It may sound tough, but this production is luminous: a stunning script made unforgettable by brilliant acting especially from Finbar Lynch - totally charismatic as the flawed healer - and Richard Bremmer's loyal Teddy. The theme of faith, held and lost, is strong, but what emerges most forcefully and compassionately is the private and public struggle of the artist, and the quest for identity. Simon Godwin directed with wonderful simplicity and minimalist sets (Mike Britton) and shadowed lighting (Guy Hoare). Faith Healer is showing in the studio while the main house is refurbished, till 5th March - go if you can.

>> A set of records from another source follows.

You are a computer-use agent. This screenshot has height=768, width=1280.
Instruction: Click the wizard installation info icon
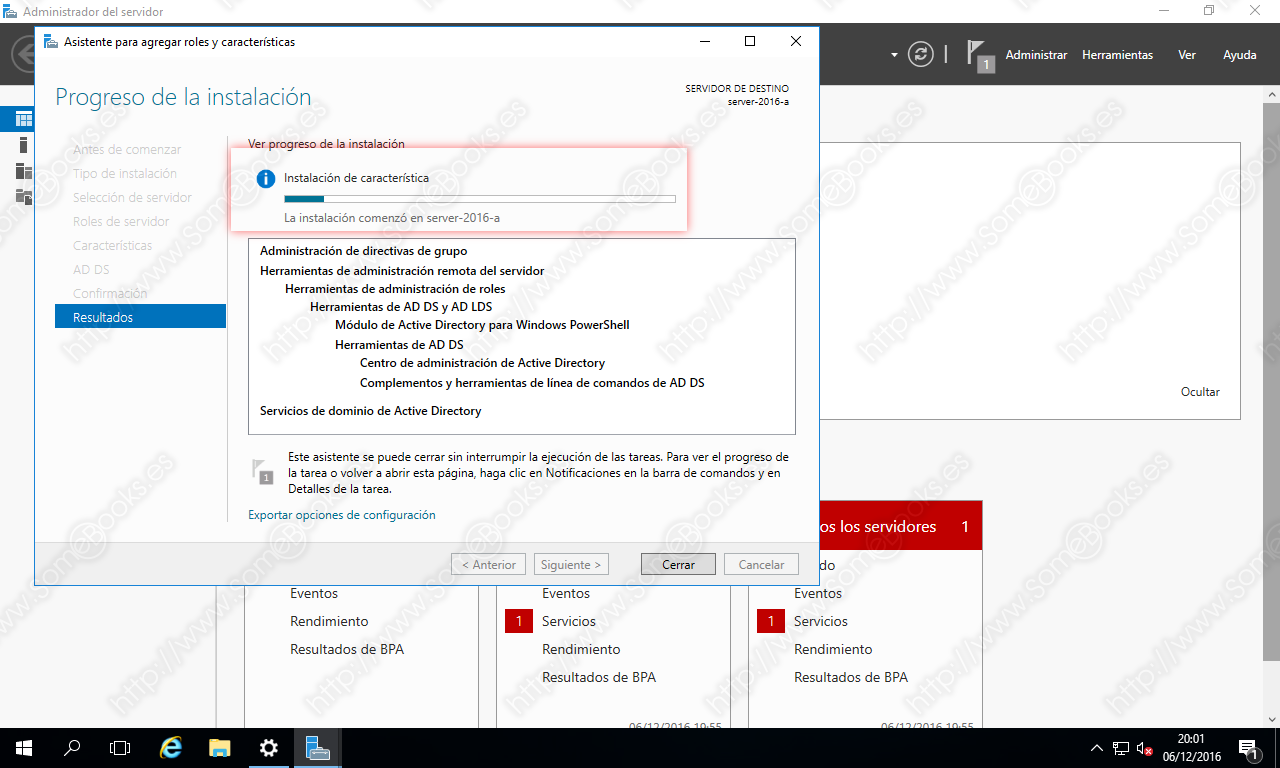coord(265,178)
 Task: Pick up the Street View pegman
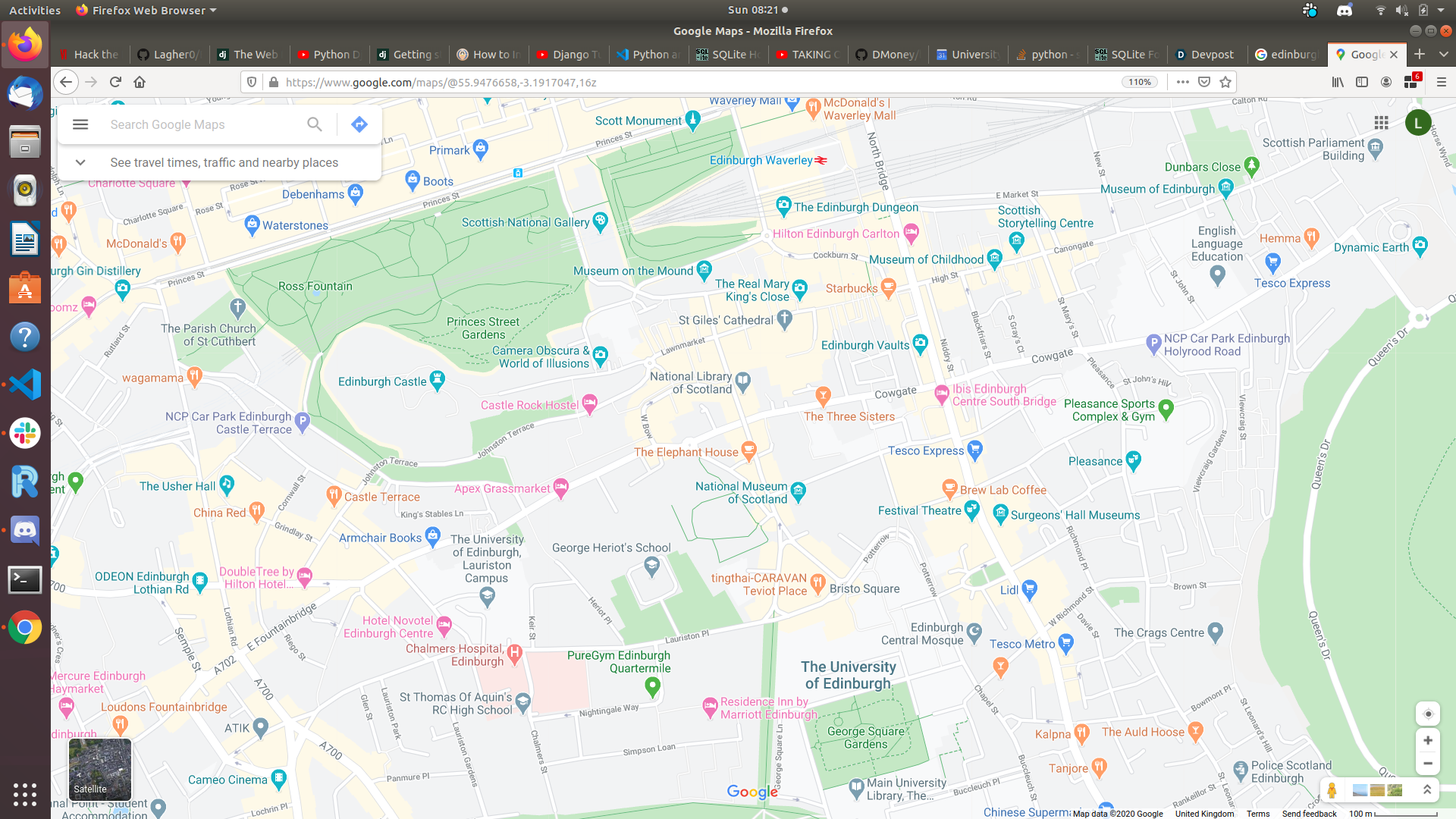(x=1332, y=790)
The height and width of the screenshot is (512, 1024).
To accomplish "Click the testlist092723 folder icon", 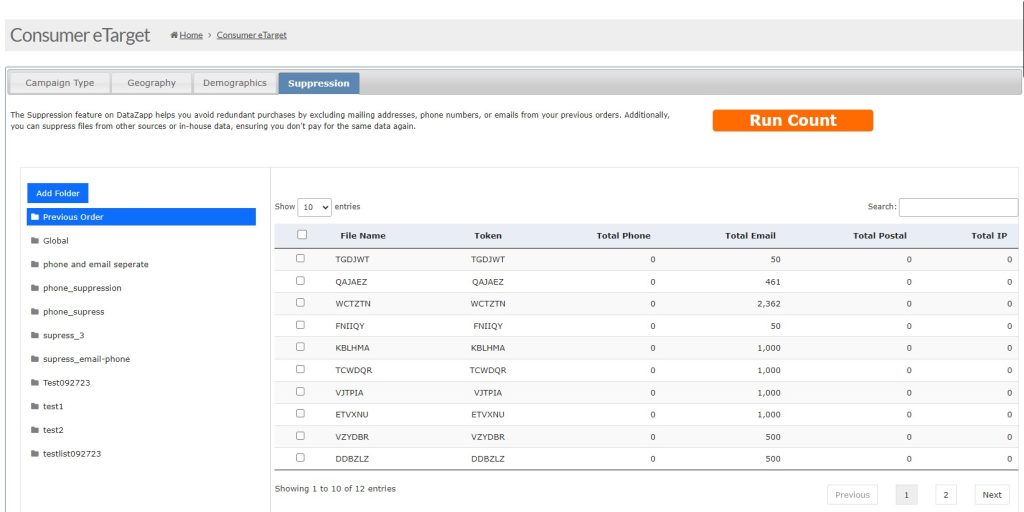I will click(x=35, y=454).
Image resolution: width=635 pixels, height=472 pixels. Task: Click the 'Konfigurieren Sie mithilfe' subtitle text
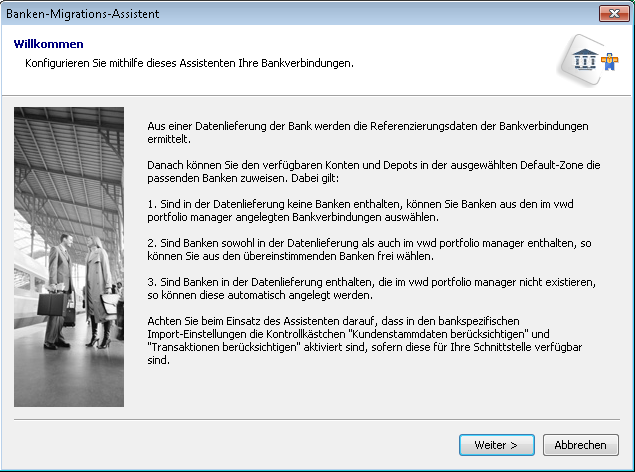pyautogui.click(x=189, y=63)
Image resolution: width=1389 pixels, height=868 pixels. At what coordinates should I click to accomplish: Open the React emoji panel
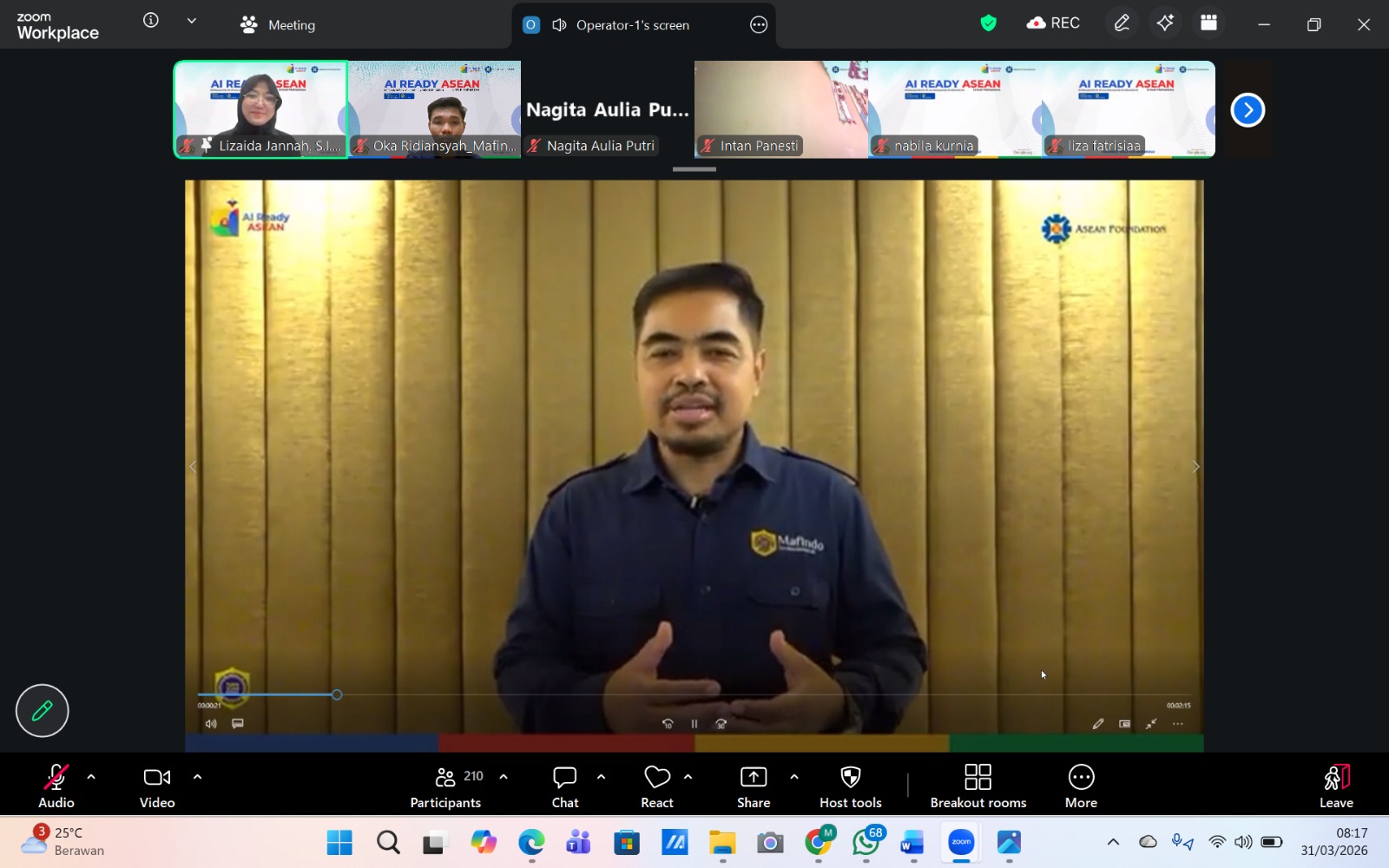(657, 786)

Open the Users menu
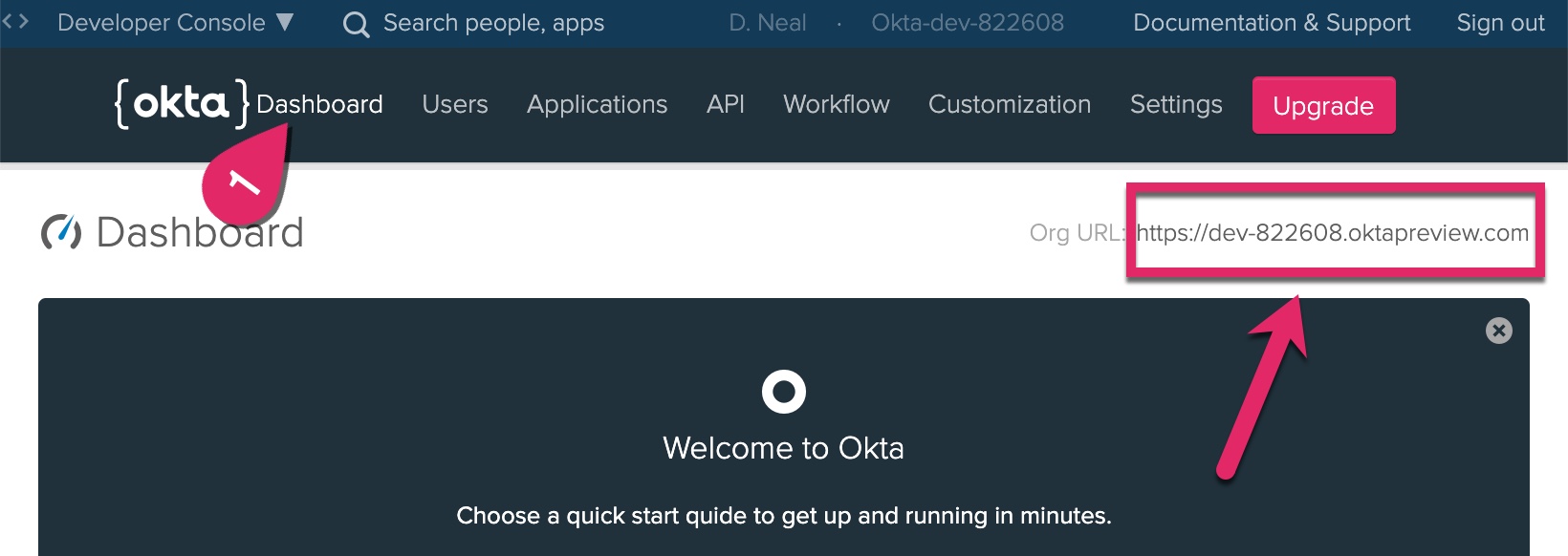pos(454,104)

And now for something completely different. How would you direct Under Milk Wood if you believed spoken word inadequate to create imagery, mood, or story? Splice Productions decided to spice it up with slapdash comedy to distract the audience from the tedium of Dylan Thomas's words. How? Distractingly. I don't know about the rest of the tour, but at the Arc in Trowbridge a jovial audience readily took their cue to while away Captain Cat's reverie with noisy interruptions. Two excellent actors wasted their potential to entrance and the writer must have writhed in his grave.
"Think Dylan Thomas meets Round the Horne" the flyer suggests- that should have told me everything. Fern Hill and Fifties' Light Programme farce... not a good combo.